**** Extrait
Conférence de presse commune du président palestinien Mahmoud Abbas et du numéro un du Hamas, Khaled Mechaal, ce dimanche 21 janvier à Damas. 

		(Photo: AFP)
Conférence de presse commune du président palestinien Mahmoud Abbas et du numéro un du Hamas, Khaled Mechaal, ce dimanche 21 janvier à Damas.
(Photo: AFP)
Les Palestiniens auront vécu une des années les plus sombres de leur histoire depuis la victoire électorale des islamistes du Hamas, le 25 janvier 2006. Déjà en déliquescence, l’Autorité palestinienne est, aujourd’hui, paralysée par une lutte de pouvoir entre le Hamas, à la tête du gouvernement, et la présidence contrôlée par le Fatah. C’est dans ce contexte de crise politique et économique aiguë que les responsables palestiniens se sont rencontrés, dimanche, à Damas. Le chef du Fatah, Mahmoud Abbas, et le numéro un du Hamas, Khaled Mechaal, ont repris le dialogue sur la mise en place d’un gouvernement d’union nationale.

La rencontre tant attendue entre Mahmoud Abbas (Fatah) et Khaled Mechaal (Hamas), les responsables des deux principaux mouvements palestiniens s’est tenue, dimanche 21 janvier, à Damas. C’était leur première entrevue après des mois de conflit et l’échec, l’an dernier, d’un «dialogue national» pour parvenir à un programme politique commun. Lors d’une conférence de presse commune dans la capitale syrienne, les représentants des deux factions rivales ont assuré qu’ils poursuivraient le dialogue au cours des deux prochaines semaines, en vue de la formation d’un gouvernement d’unité nationale, car «il n’est pas normal de se battre», comme l’a déclaré le chef politique du Mouvement de la résistance islamique (Hamas).

«La peur au ventre»
********
Poursuivez l'article sur la rencontre entre Mahmoud Abbas et Khaled Mechaal à Damas en reprenant juste après son dernier intertitre, « La peur au ventre ». Les enregistrements ci-dessous ne proviennent pas de la même source que l'article.
**** Enregistrements de données
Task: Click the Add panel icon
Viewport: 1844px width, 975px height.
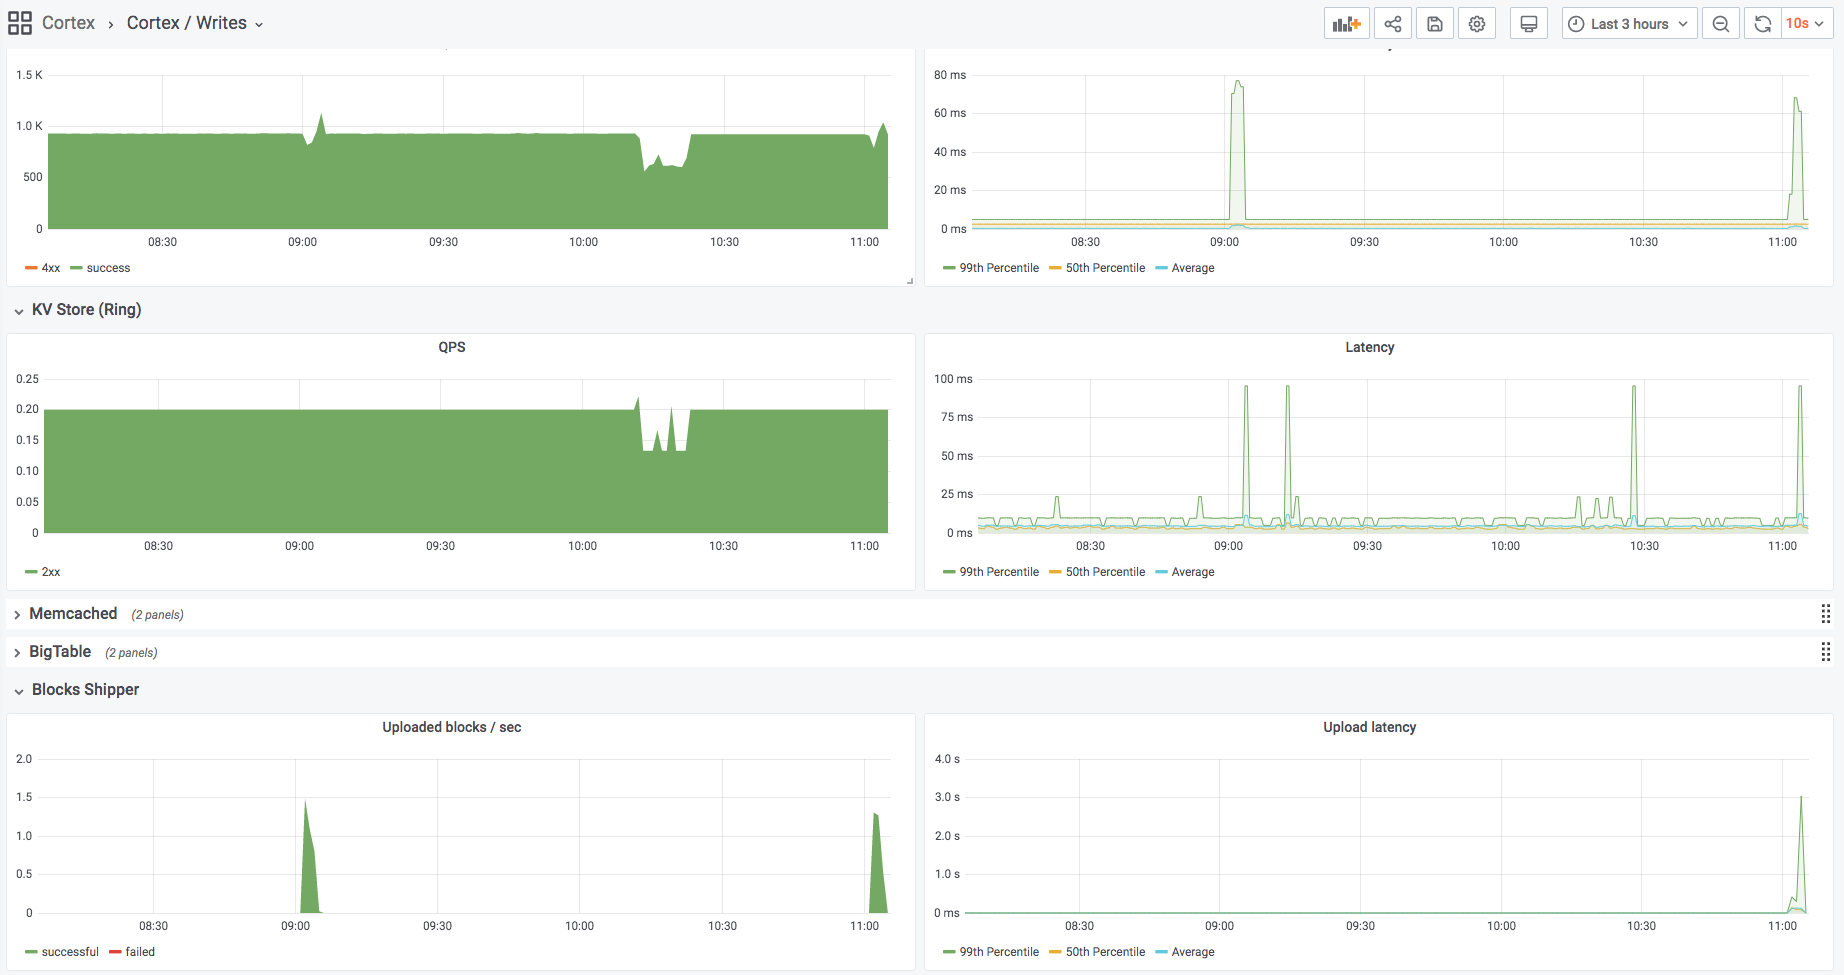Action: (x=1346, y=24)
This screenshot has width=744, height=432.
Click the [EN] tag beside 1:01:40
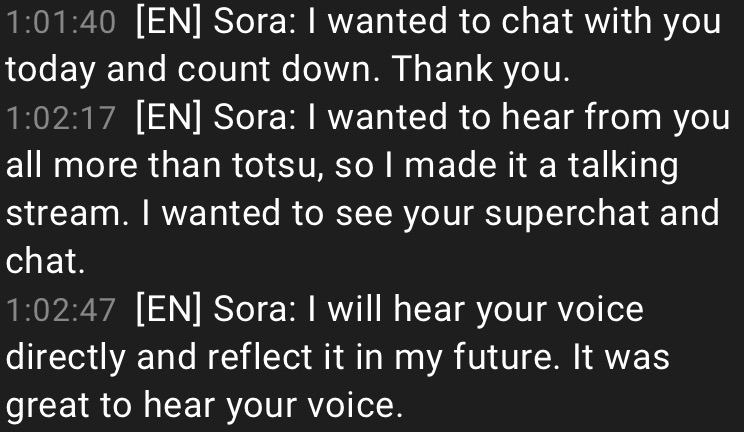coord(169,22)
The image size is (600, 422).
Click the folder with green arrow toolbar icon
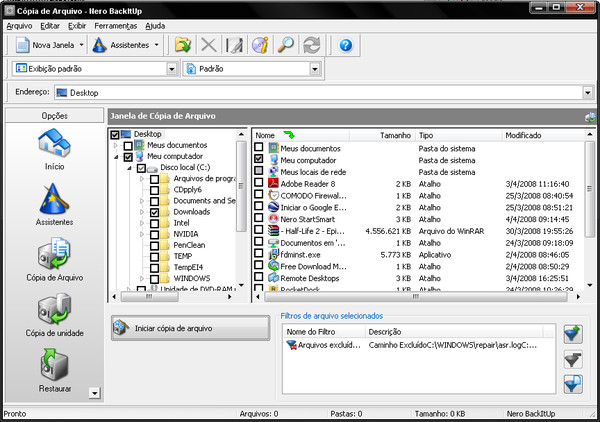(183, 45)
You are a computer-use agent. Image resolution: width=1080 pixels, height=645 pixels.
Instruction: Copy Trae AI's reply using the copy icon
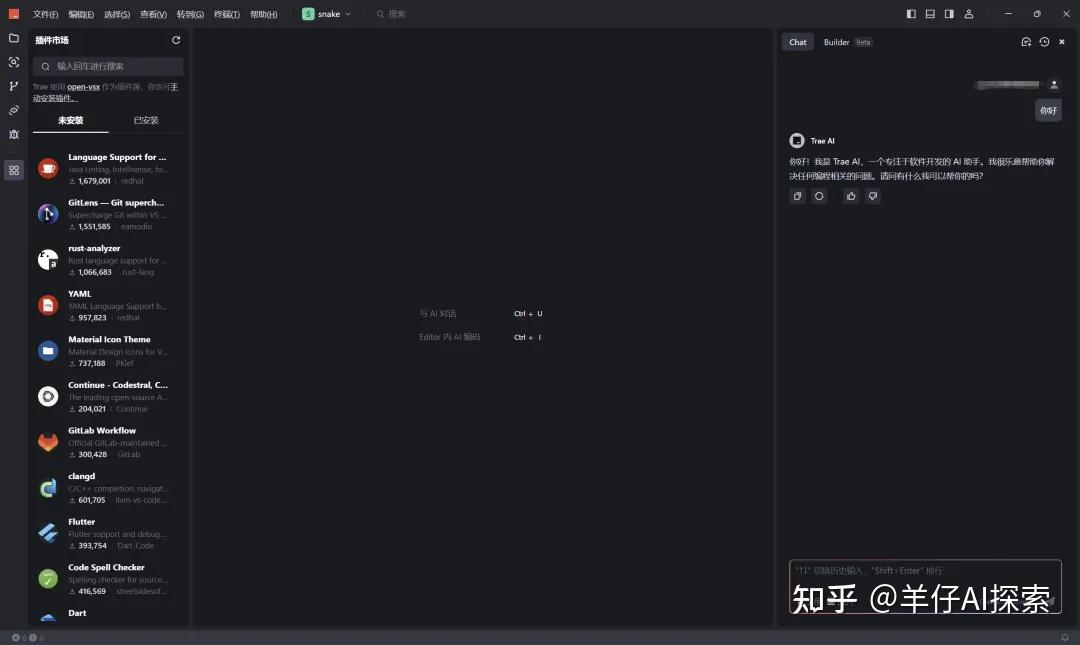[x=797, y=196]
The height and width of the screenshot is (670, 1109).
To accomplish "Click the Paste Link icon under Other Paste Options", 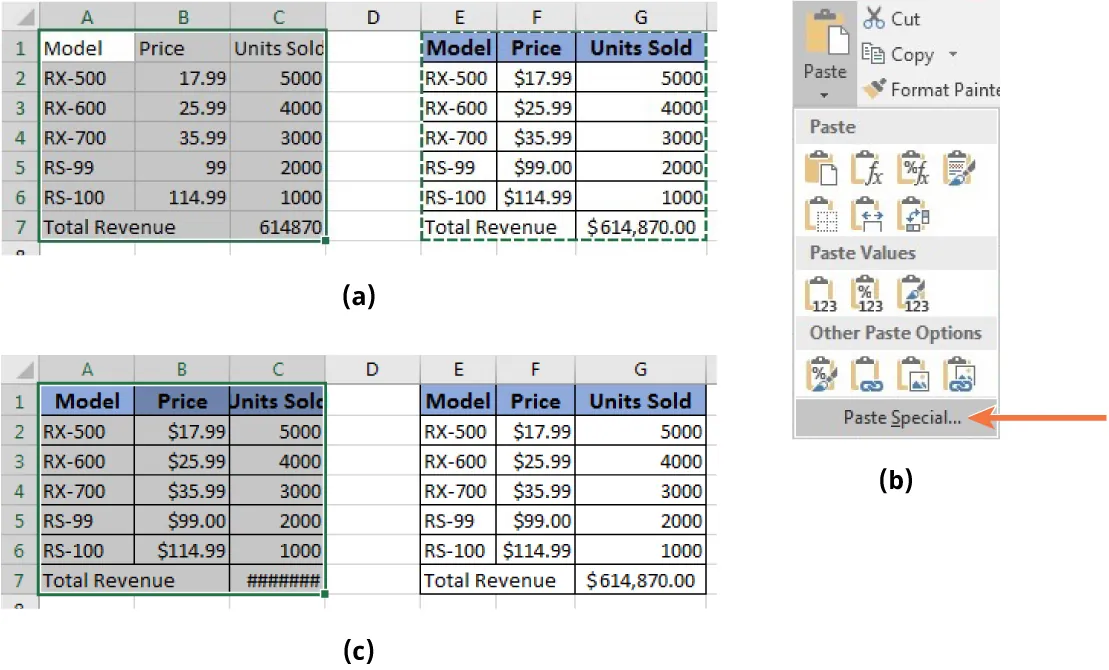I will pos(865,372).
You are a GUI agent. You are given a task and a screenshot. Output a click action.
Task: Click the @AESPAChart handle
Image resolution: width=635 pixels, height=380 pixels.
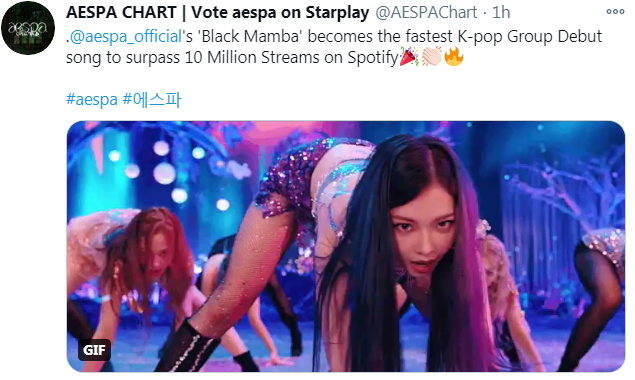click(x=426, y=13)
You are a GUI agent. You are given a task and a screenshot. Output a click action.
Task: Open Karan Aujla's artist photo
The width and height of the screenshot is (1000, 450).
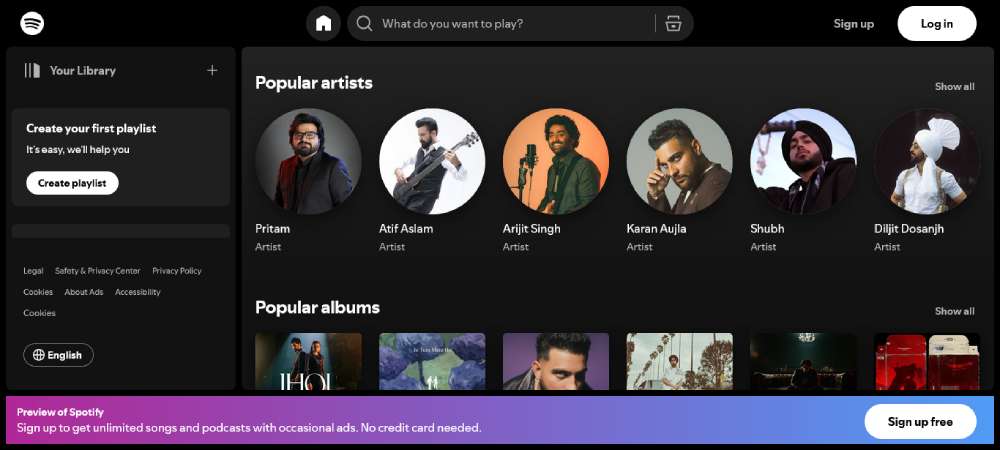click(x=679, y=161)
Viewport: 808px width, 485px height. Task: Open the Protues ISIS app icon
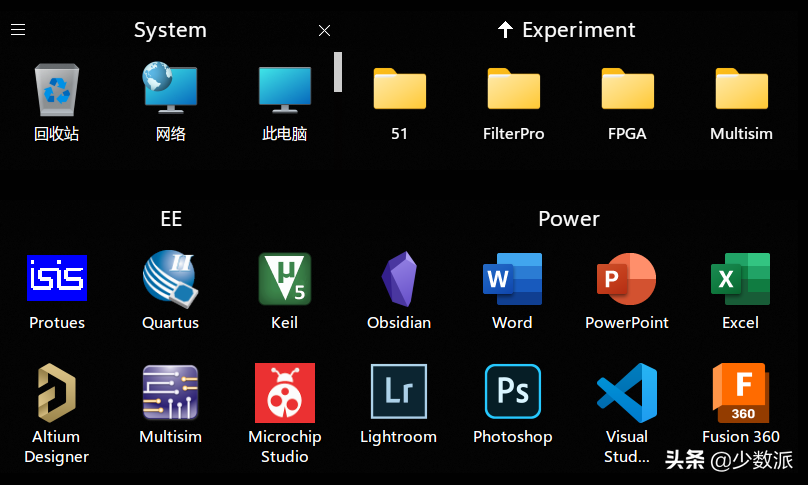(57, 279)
********
• [Réponse rédigée]:
Un an après sa victoire aux élections législatives, Ismaïl Haniyeh, haut responsable du Hamas, dirige un gouvernement paralysé. Devant son refus de reconnaître Israël et de renoncer à la violence, les Etats-Unis et l’Union européenne ont gelé leurs aides directes à l’Autorité palestinienne. Asphyxiés par un boycott occidental et une crise politique interne sans précédent, les Palestiniens dressent un bilan sans appel : «Nous vivons, depuis un an, sans salaires, sans sécurité, sans stabilité, et avec la peur au ventre», avoue à l’AFP Nidal Mohammed (32 ans), employé au ministère de la Santé, à Gaza. Le 19 janvier dernier, Israël a remboursé 100 millions de dollars à l’Autorité palestinienne, sur les 600 millions qu’il lui doit, contournant ainsi le Hamas pour que l’argent aille directement aux ayants droits, notamment aux hôpitaux, où la dégradation de la situation sanitaire est à son comble. L’Union européenne a mis en place un mécanisme de paiement à destination des médecins pour éviter que les sommes d’argent ne transitent par les ministères tenus par le Hamas, dont le ministère des Finances.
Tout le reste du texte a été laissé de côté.